--- Supplied data ---

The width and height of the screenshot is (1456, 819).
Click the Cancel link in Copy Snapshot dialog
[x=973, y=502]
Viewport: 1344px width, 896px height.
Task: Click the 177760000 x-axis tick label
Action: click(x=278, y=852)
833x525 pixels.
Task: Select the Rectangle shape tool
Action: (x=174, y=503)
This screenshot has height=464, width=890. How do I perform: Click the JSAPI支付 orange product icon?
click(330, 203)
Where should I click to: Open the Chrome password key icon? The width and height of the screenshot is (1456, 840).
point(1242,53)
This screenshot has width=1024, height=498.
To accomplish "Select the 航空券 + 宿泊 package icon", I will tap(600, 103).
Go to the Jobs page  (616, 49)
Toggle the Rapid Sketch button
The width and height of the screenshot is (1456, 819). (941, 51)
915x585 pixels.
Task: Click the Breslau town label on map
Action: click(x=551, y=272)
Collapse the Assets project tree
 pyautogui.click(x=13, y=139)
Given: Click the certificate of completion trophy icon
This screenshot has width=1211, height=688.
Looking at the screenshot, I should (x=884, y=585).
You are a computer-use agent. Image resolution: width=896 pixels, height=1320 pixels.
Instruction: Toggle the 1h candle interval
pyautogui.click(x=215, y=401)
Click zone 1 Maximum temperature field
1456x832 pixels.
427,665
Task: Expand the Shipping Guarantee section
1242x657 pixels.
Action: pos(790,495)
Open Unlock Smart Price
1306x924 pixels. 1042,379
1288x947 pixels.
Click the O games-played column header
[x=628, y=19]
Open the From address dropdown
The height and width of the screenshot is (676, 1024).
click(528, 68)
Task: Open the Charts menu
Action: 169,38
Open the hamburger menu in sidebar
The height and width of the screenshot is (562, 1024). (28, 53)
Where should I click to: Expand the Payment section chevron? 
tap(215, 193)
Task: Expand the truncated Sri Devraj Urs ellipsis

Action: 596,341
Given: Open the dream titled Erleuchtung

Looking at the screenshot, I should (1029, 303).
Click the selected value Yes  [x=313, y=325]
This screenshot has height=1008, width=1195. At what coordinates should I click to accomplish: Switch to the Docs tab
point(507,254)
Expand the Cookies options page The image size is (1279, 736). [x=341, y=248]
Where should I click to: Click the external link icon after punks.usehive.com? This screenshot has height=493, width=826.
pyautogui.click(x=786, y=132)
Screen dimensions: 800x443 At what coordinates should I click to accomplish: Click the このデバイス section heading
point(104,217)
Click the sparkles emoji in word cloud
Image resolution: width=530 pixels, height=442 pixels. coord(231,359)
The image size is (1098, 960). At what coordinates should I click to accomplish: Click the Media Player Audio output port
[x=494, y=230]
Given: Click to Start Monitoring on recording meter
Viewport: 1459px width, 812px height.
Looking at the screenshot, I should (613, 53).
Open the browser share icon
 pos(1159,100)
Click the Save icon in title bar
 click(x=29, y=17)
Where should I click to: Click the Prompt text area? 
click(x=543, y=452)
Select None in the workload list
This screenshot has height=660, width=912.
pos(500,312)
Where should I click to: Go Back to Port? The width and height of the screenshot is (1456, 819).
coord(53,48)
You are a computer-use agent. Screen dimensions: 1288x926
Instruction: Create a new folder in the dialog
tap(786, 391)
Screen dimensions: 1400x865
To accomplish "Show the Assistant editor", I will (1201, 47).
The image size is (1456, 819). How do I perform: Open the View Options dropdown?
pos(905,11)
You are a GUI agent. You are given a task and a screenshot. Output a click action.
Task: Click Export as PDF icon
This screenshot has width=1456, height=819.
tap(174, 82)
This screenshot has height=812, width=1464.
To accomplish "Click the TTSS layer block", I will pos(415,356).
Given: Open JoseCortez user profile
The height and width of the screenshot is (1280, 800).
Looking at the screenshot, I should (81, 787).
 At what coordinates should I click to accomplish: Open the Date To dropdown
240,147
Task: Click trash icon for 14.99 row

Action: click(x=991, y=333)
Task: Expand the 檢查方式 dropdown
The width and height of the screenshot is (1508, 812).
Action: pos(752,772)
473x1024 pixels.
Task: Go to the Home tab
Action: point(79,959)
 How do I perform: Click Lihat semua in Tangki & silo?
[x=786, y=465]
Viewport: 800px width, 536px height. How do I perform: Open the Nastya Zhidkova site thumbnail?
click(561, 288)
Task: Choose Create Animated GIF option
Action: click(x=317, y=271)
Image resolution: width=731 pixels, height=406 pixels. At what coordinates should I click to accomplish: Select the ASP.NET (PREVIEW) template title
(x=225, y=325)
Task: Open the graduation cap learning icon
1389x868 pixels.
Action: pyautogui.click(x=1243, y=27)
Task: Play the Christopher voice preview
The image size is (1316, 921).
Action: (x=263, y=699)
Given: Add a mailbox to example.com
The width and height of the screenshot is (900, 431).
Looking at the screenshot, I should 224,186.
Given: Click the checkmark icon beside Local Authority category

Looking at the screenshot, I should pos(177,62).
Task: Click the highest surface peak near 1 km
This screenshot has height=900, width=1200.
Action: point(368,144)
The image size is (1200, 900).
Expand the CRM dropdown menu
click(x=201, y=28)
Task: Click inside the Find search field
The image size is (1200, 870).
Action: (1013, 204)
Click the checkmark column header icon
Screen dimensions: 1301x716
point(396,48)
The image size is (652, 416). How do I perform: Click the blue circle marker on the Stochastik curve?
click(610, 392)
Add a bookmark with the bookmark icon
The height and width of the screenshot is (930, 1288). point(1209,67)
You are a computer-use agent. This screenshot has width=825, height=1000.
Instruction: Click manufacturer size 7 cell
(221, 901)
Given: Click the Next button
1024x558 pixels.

---

Format all the rows above as a Markdown table with two columns, Number and Line. Give each non-blank line its number and leave out blank lines.

# Expected answer:
| Number | Line |
|---|---|
| 1 | The width and height of the screenshot is (1456, 819). |
| 2 | Click the Cancel link in Copy Snapshot dialog |
| 3 | [x=973, y=502] |
| 4 | Viewport: 1344px width, 896px height. |
| 5 | Task: Click the 177760000 x-axis tick label |
| 6 | Action: click(x=278, y=852) |
| 7 | 833x525 pixels. |
| 8 | Task: Select the Rectangle shape tool |
| 9 | Action: (x=174, y=503) |
| 10 | This screenshot has height=464, width=890. How do I perform: Click the JSAPI支付 orange product icon? |
| 11 | click(330, 203) |
| 12 | Where should I click to: Open the Chrome password key icon? The width and height of the screenshot is (1456, 840). |
| 13 | point(1242,53) |
| 14 | This screenshot has width=1024, height=498. |
| 15 | To accomplish "Select the 航空券 + 宿泊 package icon", I will tap(600, 103). |
| 16 | Go to the Jobs page  (616, 49) |
| 17 | Toggle the Rapid Sketch button |
| 18 | The width and height of the screenshot is (1456, 819). (941, 51) |
| 19 | 915x585 pixels. |
| 20 | Task: Click the Breslau town label on map |
| 21 | Action: click(x=551, y=272) |
| 22 | Collapse the Assets project tree |
| 23 |  pyautogui.click(x=13, y=139) |
| 24 | Given: Click the certificate of completion trophy icon |
| 25 | This screenshot has width=1211, height=688. |
| 26 | Looking at the screenshot, I should (x=884, y=585). |
| 27 | You are a computer-use agent. Image resolution: width=896 pixels, height=1320 pixels. |
| 28 | Instruction: Toggle the 1h candle interval |
| 29 | pyautogui.click(x=215, y=401) |
| 30 | Click zone 1 Maximum temperature field |
| 31 | 1456x832 pixels. |
| 32 | 427,665 |
| 33 | Task: Expand the Shipping Guarantee section |
| 34 | 1242x657 pixels. |
| 35 | Action: pos(790,495) |
| 36 | Open Unlock Smart Price |
| 37 | 1306x924 pixels. 1042,379 |
| 38 | 1288x947 pixels. |
| 39 | Click the O games-played column header |
| 40 | [x=628, y=19] |
| 41 | Open the From address dropdown |
| 42 | The height and width of the screenshot is (676, 1024). |
| 43 | click(528, 68) |
| 44 | Task: Open the Charts menu |
| 45 | Action: 169,38 |
| 46 | Open the hamburger menu in sidebar |
| 47 | The height and width of the screenshot is (562, 1024). (28, 53) |
| 48 | Where should I click to: Expand the Payment section chevron?  |
| 49 | tap(215, 193) |
| 50 | Task: Expand the truncated Sri Devraj Urs ellipsis |
| 51 | Action: 596,341 |
| 52 | Given: Open the dream titled Erleuchtung |
| 53 | Looking at the screenshot, I should (1029, 303). |
| 54 | Click the selected value Yes  [x=313, y=325] |
| 55 | This screenshot has height=1008, width=1195. At what coordinates should I click to accomplish: Switch to the Docs tab |
| 56 | point(507,254) |
| 57 | Expand the Cookies options page The image size is (1279, 736). [x=341, y=248] |
| 58 | Where should I click to: Click the external link icon after punks.usehive.com? This screenshot has height=493, width=826. |
| 59 | pyautogui.click(x=786, y=132) |
| 60 | Screen dimensions: 800x443 At what coordinates should I click to accomplish: Click the このデバイス section heading |
| 61 | point(104,217) |
| 62 | Click the sparkles emoji in word cloud |
| 63 | Image resolution: width=530 pixels, height=442 pixels. coord(231,359) |
| 64 | The image size is (1098, 960). At what coordinates should I click to accomplish: Click the Media Player Audio output port |
| 65 | [x=494, y=230] |
| 66 | Given: Click to Start Monitoring on recording meter |
| 67 | Viewport: 1459px width, 812px height. |
| 68 | Looking at the screenshot, I should (613, 53). |
| 69 | Open the browser share icon |
| 70 |  pos(1159,100) |
| 71 | Click the Save icon in title bar |
| 72 |  click(x=29, y=17) |
| 73 | Where should I click to: Click the Prompt text area?  |
| 74 | click(x=543, y=452) |
| 75 | Select None in the workload list |
| 76 | This screenshot has height=660, width=912. |
| 77 | pos(500,312) |
| 78 | Where should I click to: Go Back to Port? The width and height of the screenshot is (1456, 819). |
| 79 | coord(53,48) |
| 80 | You are a computer-use agent. Screen dimensions: 1288x926 |
| 81 | Instruction: Create a new folder in the dialog |
| 82 | tap(786, 391) |
| 83 | Screen dimensions: 1400x865 |
| 84 | To accomplish "Show the Assistant editor", I will (1201, 47). |
| 85 | The image size is (1456, 819). How do I perform: Open the View Options dropdown? |
| 86 | pos(905,11) |
| 87 | You are a GUI agent. You are given a task and a screenshot. Output a click action. |
| 88 | Task: Click Export as PDF icon |
| 89 | This screenshot has width=1456, height=819. |
| 90 | tap(174, 82) |
| 91 | This screenshot has height=812, width=1464. |
| 92 | To accomplish "Click the TTSS layer block", I will pos(415,356). |
| 93 | Given: Open JoseCortez user profile |
| 94 | The height and width of the screenshot is (1280, 800). |
| 95 | Looking at the screenshot, I should (81, 787). |
| 96 |  At what coordinates should I click to accomplish: Open the Date To dropdown |
| 97 | 240,147 |
| 98 | Task: Click trash icon for 14.99 row |
| 99 | Action: click(x=991, y=333) |
| 100 | Task: Expand the 檢查方式 dropdown |
| 101 | The width and height of the screenshot is (1508, 812). |
| 102 | Action: pos(752,772) |
| 103 | 473x1024 pixels. |
| 104 | Task: Go to the Home tab |
| 105 | Action: point(79,959) |
| 106 |  How do I perform: Click Lihat semua in Tangki & silo? |
| 107 | [x=786, y=465] |
| 108 | Viewport: 800px width, 536px height. How do I perform: Open the Nastya Zhidkova site thumbnail? |
| 109 | click(561, 288) |
| 110 | Task: Choose Create Animated GIF option |
| 111 | Action: click(x=317, y=271) |
| 112 | Image resolution: width=731 pixels, height=406 pixels. At what coordinates should I click to accomplish: Select the ASP.NET (PREVIEW) template title |
| 113 | (x=225, y=325) |
| 114 | Task: Open the graduation cap learning icon |
| 115 | 1389x868 pixels. |
| 116 | Action: pyautogui.click(x=1243, y=27) |
| 117 | Task: Play the Christopher voice preview |
| 118 | The image size is (1316, 921). |
| 119 | Action: (x=263, y=699) |
| 120 | Given: Add a mailbox to example.com |
| 121 | The width and height of the screenshot is (900, 431). |
| 122 | Looking at the screenshot, I should 224,186. |
| 123 | Given: Click the checkmark icon beside Local Authority category |
| 124 | Looking at the screenshot, I should pos(177,62). |
| 125 | Task: Click the highest surface peak near 1 km |
| 126 | This screenshot has height=900, width=1200. |
| 127 | Action: point(368,144) |
| 128 | The image size is (1200, 900). |
| 129 | Expand the CRM dropdown menu |
| 130 | click(x=201, y=28) |
| 131 | Task: Click inside the Find search field |
| 132 | The image size is (1200, 870). |
| 133 | Action: (1013, 204) |
| 134 | Click the checkmark column header icon |
| 135 | Screen dimensions: 1301x716 |
| 136 | point(396,48) |
| 137 | The image size is (652, 416). How do I perform: Click the blue circle marker on the Stochastik curve? |
| 138 | click(610, 392) |
| 139 | Add a bookmark with the bookmark icon |
| 140 | The height and width of the screenshot is (930, 1288). point(1209,67) |
| 141 | You are a computer-use agent. This screenshot has width=825, height=1000. |
| 142 | Instruction: Click manufacturer size 7 cell |
| 143 | (221, 901) |
| 144 | Given: Click the Next button |
| 145 | 1024x558 pixels. |